After the IME: reviewing the report
After the IME examination, the defense physician prepares a report describing the findings and conclusions. The report is sent to defense counsel and then produced to the plaintiff’s attorney during discovery. Your attorney reviews the report carefully. Does the report accurately describe what happened at the examination? Does it address all of the injuries claimed? Are the range of motion measurements consistent with what was actually performed? Are there factual errors, such as incorrect statements about your treatment history or the mechanism of injury?
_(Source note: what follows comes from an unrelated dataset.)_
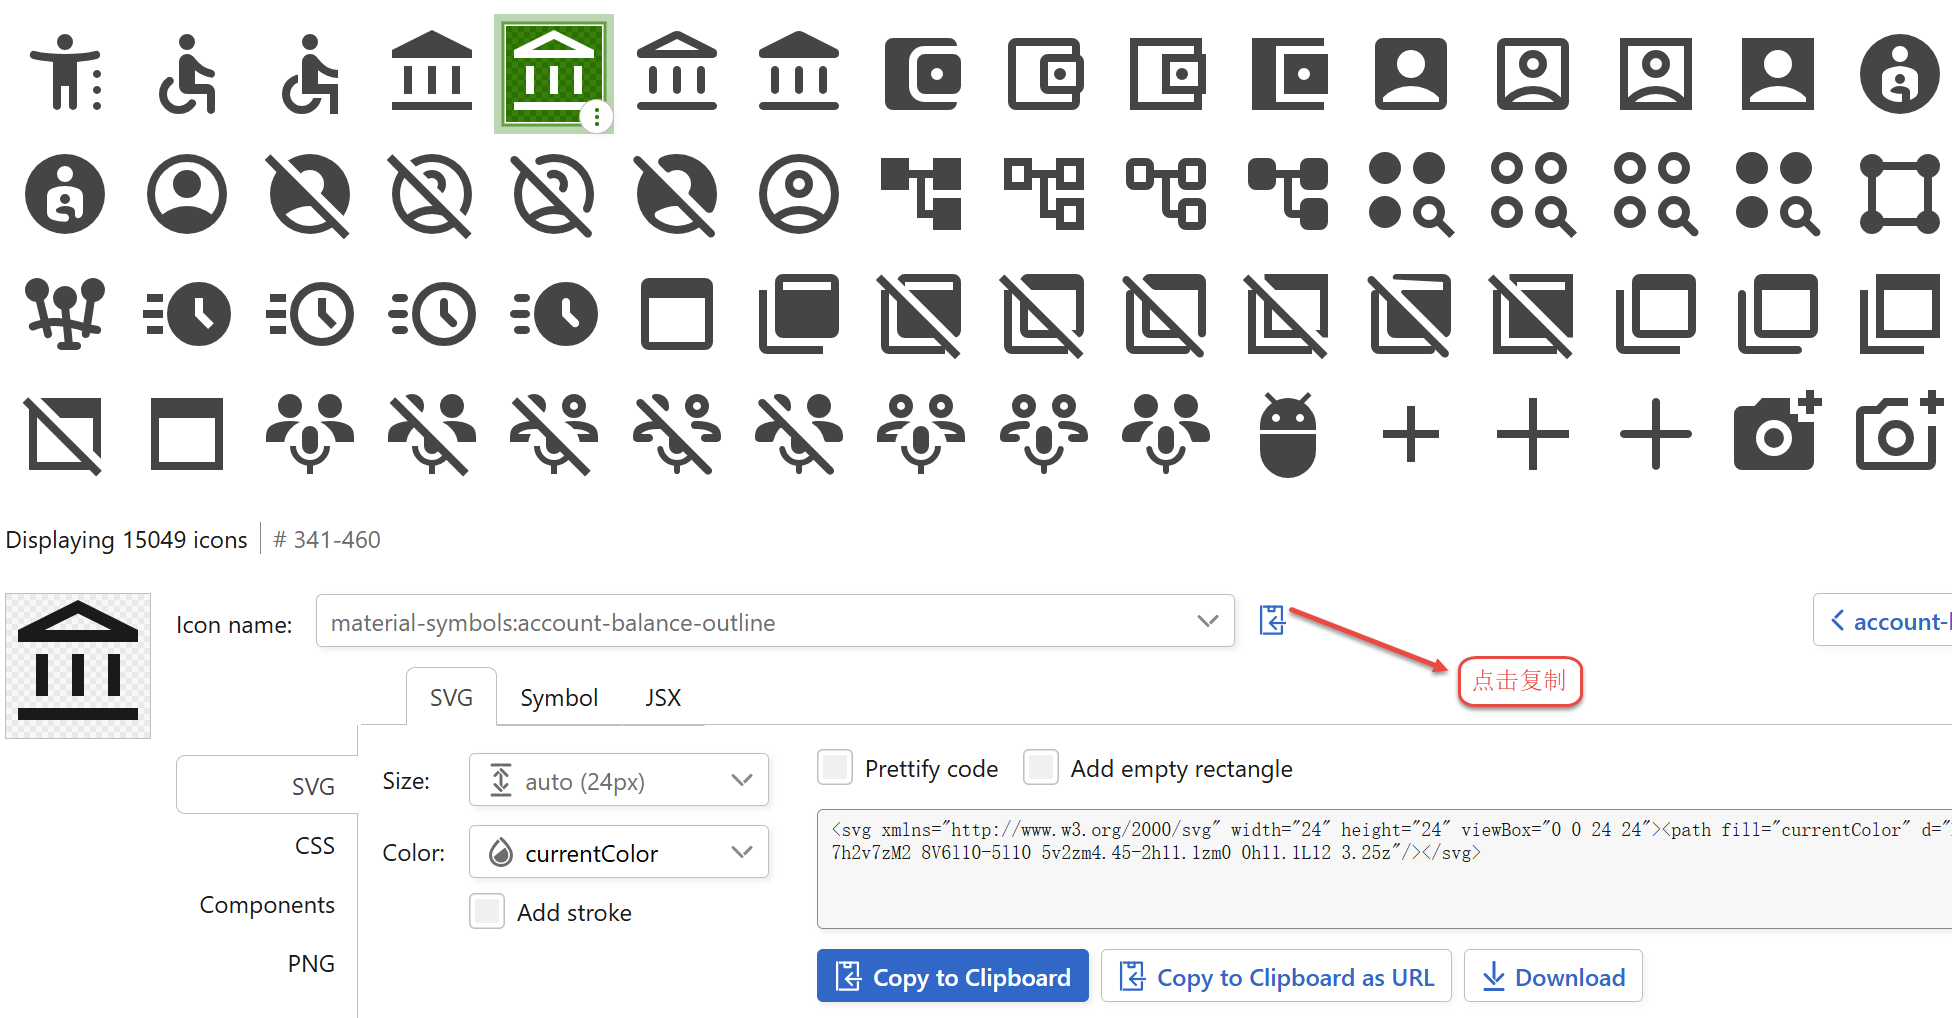1952x1018 pixels.
Task: Enable the Prettify code checkbox
Action: [835, 768]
IME reports often contain errors. The physician may have misunderstood something during the examination. The physician may have overlooked imaging findings or prior records. The physician may have applied the wrong legal standard in assessing threshold categories. These errors are addressed in the plaintiff’s response to the threshold motion or at trial through cross-examination of the IME physician. An attorney who carefully reviews the IME report identifies the errors and prepares to respond to them. An attorney who accepts the report at face value misses opportunities to defend the case effectively.
Treating physician response to the IME
After the IME report is produced, the treating physician may be asked to respond to it. A well-prepared treating physician affirmation addresses the specific conclusions in the IME report, explains why the treating physician’s clinical findings differ, and supports the causation and permanency opinions with the clinical record. This affirmation becomes the key evidence opposing the threshold motion. A treating physician who documents thoroughly throughout treatment — objective findings at every visit, imaging correlations, functional assessments — is positioned to provide an affirmation that rebuts the IME point by point.
A treating physician who used brief EMR templates and recorded only subjective complaints has limited ability to rebut the IME at this stage. The time to build the evidence that defeats an IME is during the treatment phase, not after the report is issued. This is why monitoring the medical record throughout the case is so important. The record that seems adequate for treatment purposes may not be adequate to oppose a carefully prepared defense motion.
How Schwartzapfel Holbrook prepares clients for IMEs
At Schwartzapfel Holbrook, we prepare every client for the IME. That preparation includes reviewing what to expect, advising on how to answer questions, and ensuring the treating physician’s records are thorough and current before the examination takes place. We send a representative to document the IME in appropriate cases. After the IME, we review the report for inaccuracies and identify areas where the treating physician’s findings contradict the IME conclusions. If the IME report is used to support a threshold motion, we respond with the medical evidence that defeats it. The IME is a predictable tactical move by the defense. We treat it as such and prepare accordingly.